﻿ Calculation Accuracy
 Calculation Accuracy

GeoDLL uses Coordinate Transformation formulas based on publications by Schatz, Schuhr and Klotz and Hooijberg. Algorithms used for country-specific transformations are either published or made directly available by the Measurement Authorities of the respective countries or by similar respectable institutions. To achieve the highest precision only strong formula algorithms are used for calculations.

without Reference System Transition have extremely high precision ranging within millimeters. A good example for Coordinate transformations between Gauß-Kruger and UTM Coordinate Systems made with GeoDLL are the results published by the North-Rhine Westphalia Land Survey Commission [see: Transformation von Koordinaten und Höhen in der Landesvermessung, Teil II]. It was confirmed that the differences were within lower millimeter range.

The DLL performs Reference System Transitions by three-dimensional Cartesian Transformation using the following transformations methods:

 • Coordinate Frame Rotation" with seven Helmert transformation parameters
 • Molodensky Transformation with three Transformation parameters.

Internal sign changes of the three rotation parameters also support the following transformation methods:

 • Position Vector Transformation with seven Helmert transformation parameters
 • European Standard ISO 19111 with seven Helmert transformation parameters

GeoDLL calculates Reference System Transitions with Helmert transformation parameters as Forward and Backward Transformations. With a Forward Transformation, starting from the source system, first the rotations and then the translations are performed. With a Backward Transformation, leading to the target system, in reverse order first the translations and then the rotations are calculated. Forward and Backward Transformations are executed each across the current dynamic reference system WGS84.

Calculating bidirectional coordinate transformations with Forward and Backward Transformations like in GeoDLL does not lead in minor deviations, that occur in many GIS systems. A series of tests with bidirectional coordinate transformations between different coordinate reference systems in GeoDLL has revealed a maximum tolerance of 0.5 mm.

Normally, geodesic software only supports very small rotation angles when transforming with seven Helmert transformation parameters. In GeoDLL, the fast, simplified rotation matrix is resolved for small rotation angles up to 5 seconds. At larger angles, the slower, complete rotation matrix is resolved to maintain accuracy. In this way, both the high accuracy and the high calculation speed is guaranteed.

In addition to the described methods GeoDLL supports Reference System Transitions with higher accuracy by using grid files according to worldwide NTv2 standard and the American HARN standard.

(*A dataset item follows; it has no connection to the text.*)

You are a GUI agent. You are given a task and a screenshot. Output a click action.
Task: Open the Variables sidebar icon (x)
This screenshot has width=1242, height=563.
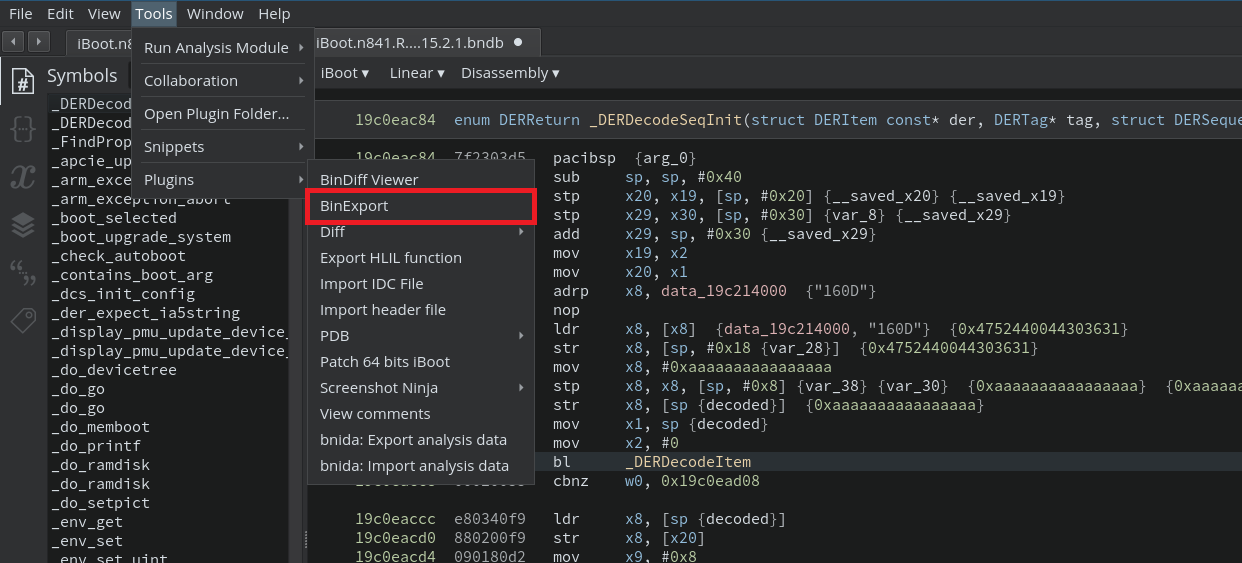pyautogui.click(x=22, y=177)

Coordinate Transformations involving Reference System Transitions produce a systematic error. This deviation is higher when the calculated coordinates are far away from the Reference System origin. Depending on the Reference System used it can be in decimeter up to meter range [see also: Johannes Ihde: Datumstransformation zwischen den Bezugssystemen ETRF / WGS, DHDN und SYSTEM42, Zeitschrift für das Vermessungswesen 120, 4.1995].

The deviation depends almost exclusively on the quality of the used transformation parameter set. GeoDLL uses only the official parameter sets, which are published by the Measurement Authorities of the individual countries or by similar respectable institutions.

Better resolution can be achieved using local transformation parameter sets. Transformation sets can be obtained from various sources, e.g. the Measurement Authorities of the respective German Federal Republic States or they can be calculated by suitable software, e.g. the program SEVENPAR. They can be imported in GeoDLL as "User defined Geodetic Reference Systems".

The accuracy of the calculations is sufficient for most practical applications - navigation, small-scale maps, environmental protection, local lore and geology, as well as most of the common Surveying projects.